Les Indigènes refusent, comme les autres mouvements anticapitalistes les méga-projets comme le Plan Puebla Panama ou le Plan IRSA. Le Plan Puebla Panama vise à créer de grands barrages en Amérique centrale et à réaliser une interconnexion énergétique de tous les pays de l'isthme en même temps que des zones franches et des ports destinés à l'exportation des ressources minérales ; tous les travaux étant supervisés par la banque mondiale et réalisés par les consortium internationaux de TP. Le même modèle de développement est projeté sous le nom de IRSA (Initiative pour l'intégration des infrastructures régionale sud- américaines), allant de l'Amazonie à l'Argentine, avec pour but de tirer partie du bassin aquifère guarani, le plus important du continent. On devine que ces mega-projets lancés par les décideurs internationaux ignorent la volonté des populations locales et sont étrangers à leur vision du monde ; c'est pourquoi ils sont combattus par les altermondialistes.

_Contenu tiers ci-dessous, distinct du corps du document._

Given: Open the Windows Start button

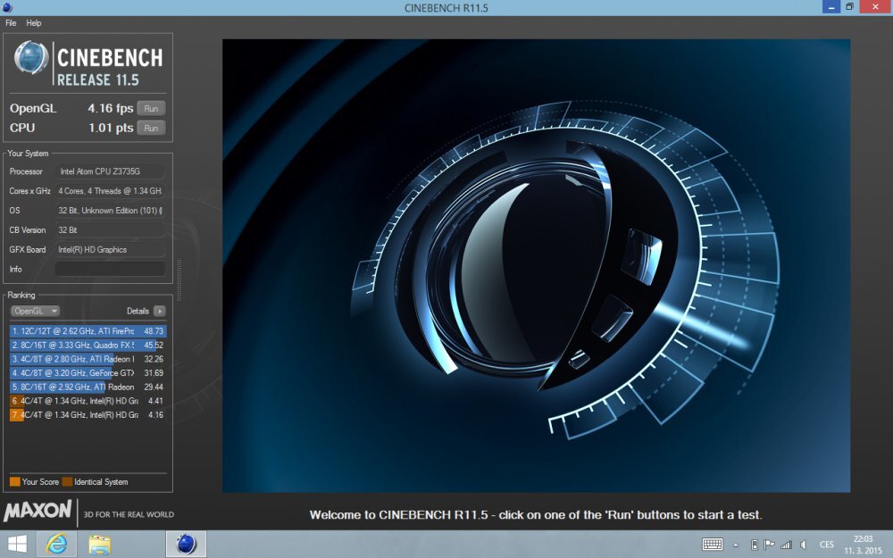Looking at the screenshot, I should click(x=16, y=544).
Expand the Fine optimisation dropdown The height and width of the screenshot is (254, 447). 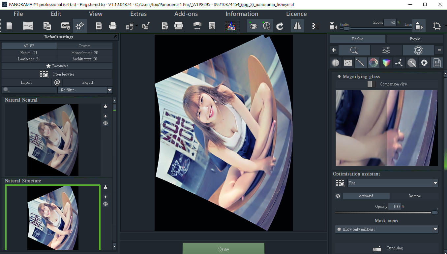(435, 183)
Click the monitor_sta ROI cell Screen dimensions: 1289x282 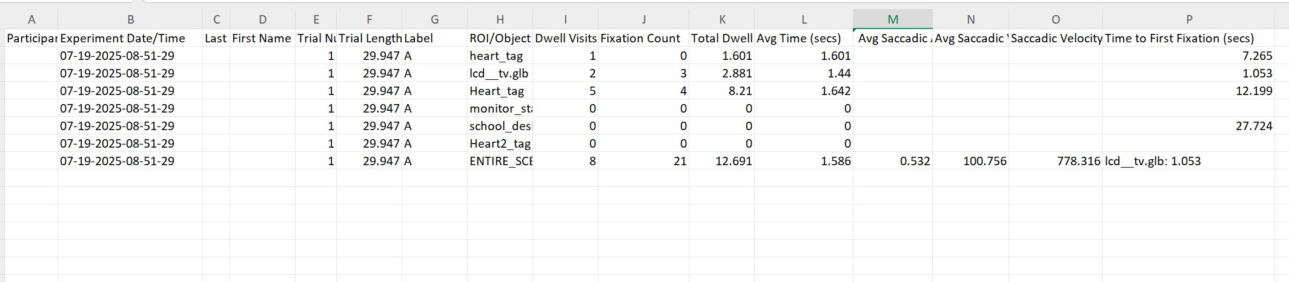500,108
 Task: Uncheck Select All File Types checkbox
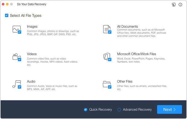[x=7, y=15]
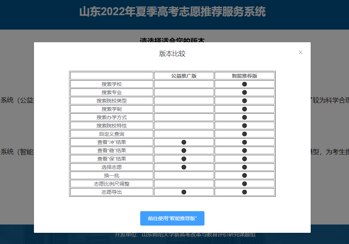Click the 搜索办学方式 feature cell

(111, 117)
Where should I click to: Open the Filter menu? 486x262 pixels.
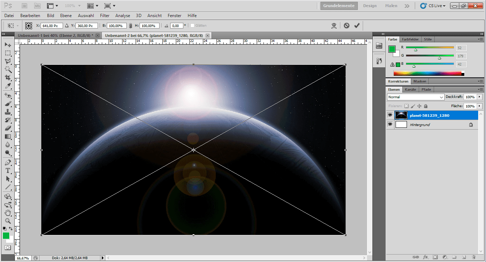point(105,16)
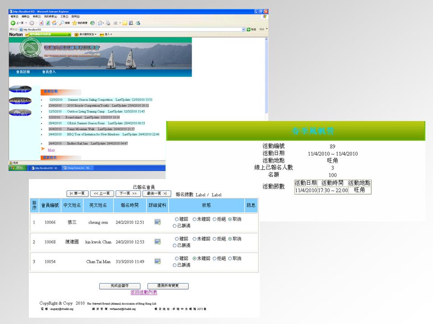
Task: Select 確認 radio for member 10066
Action: point(177,219)
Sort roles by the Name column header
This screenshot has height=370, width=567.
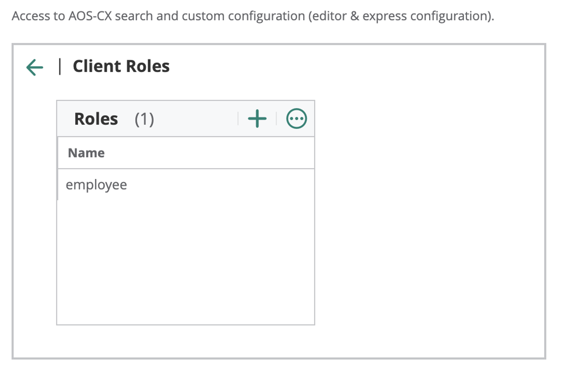tap(86, 153)
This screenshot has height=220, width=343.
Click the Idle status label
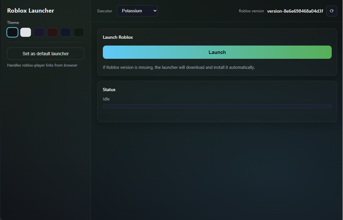pos(106,99)
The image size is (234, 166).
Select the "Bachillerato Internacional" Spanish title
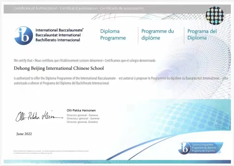click(x=58, y=40)
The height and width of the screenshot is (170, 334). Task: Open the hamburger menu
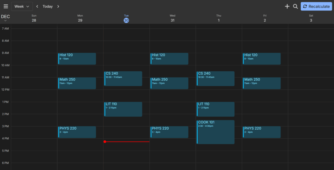coord(6,7)
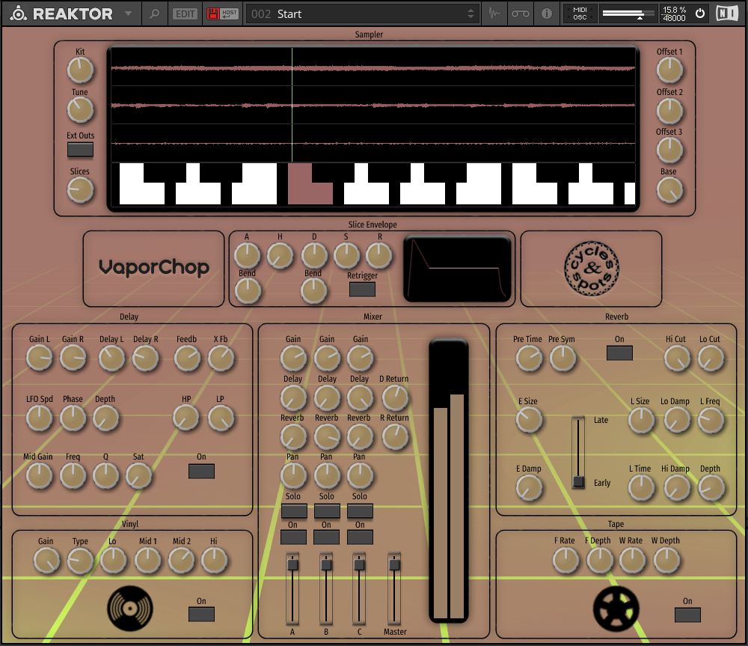Click the Native Instruments NI logo
The image size is (748, 646).
click(x=726, y=13)
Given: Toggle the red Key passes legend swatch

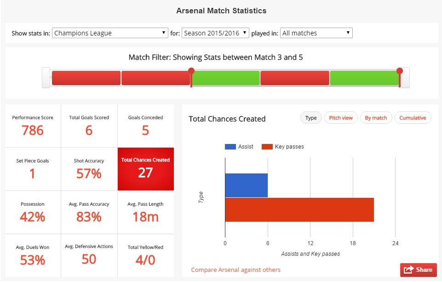Looking at the screenshot, I should (x=267, y=147).
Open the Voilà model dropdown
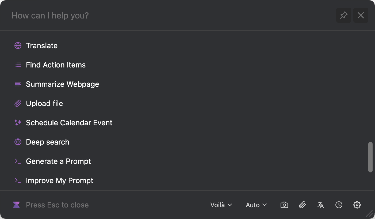 click(221, 205)
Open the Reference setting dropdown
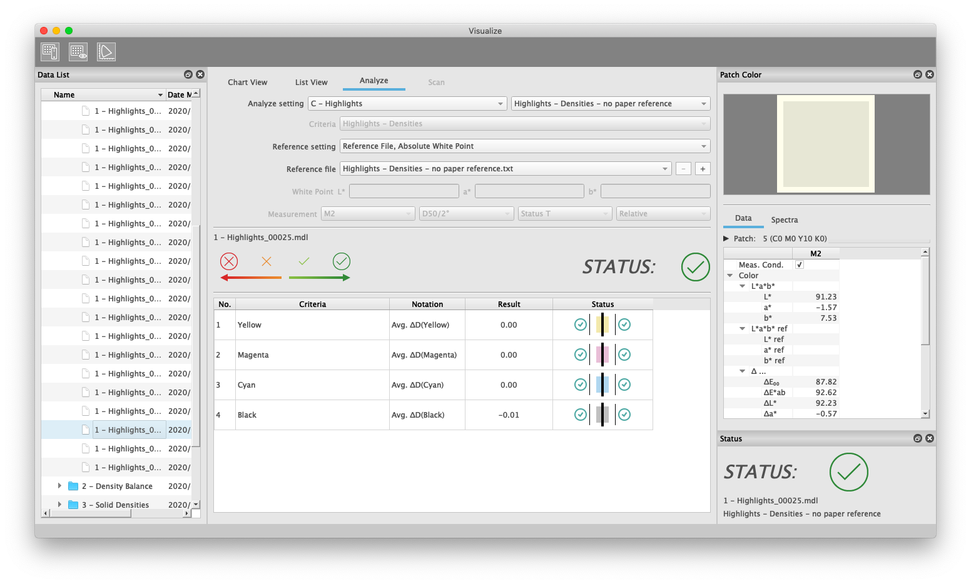The image size is (971, 584). [525, 146]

En résumé la vision des Indigènes repose sur la définition du rapport à la terre et du lien « Terre, Territoire et Dignité ». C'est là que leur projet rencontre le programme de Via campesina et du MST et du Grito de los Excluidos ; car les Indigènes sont aussi des paysans. La réforme agraire a pour objet non seulement de produire des cultures vivrières, mais de transformer le sens du travail, les rapports humains dans le travail et enfin de protéger la terre des dégradations pour la transmettre aux générations futures. Il ne s'agit pas seulement du mode juridique de tenure de la terre mais aussi de relations des êtres humains avec le sol, l'air et l'eau et tous les êtres vivants animaux et végétaux.
En somme le Indigènes ont toujours pratiqué une anthropologie écologique. Leur renaissance politique est un apport à la quête altermondialiste.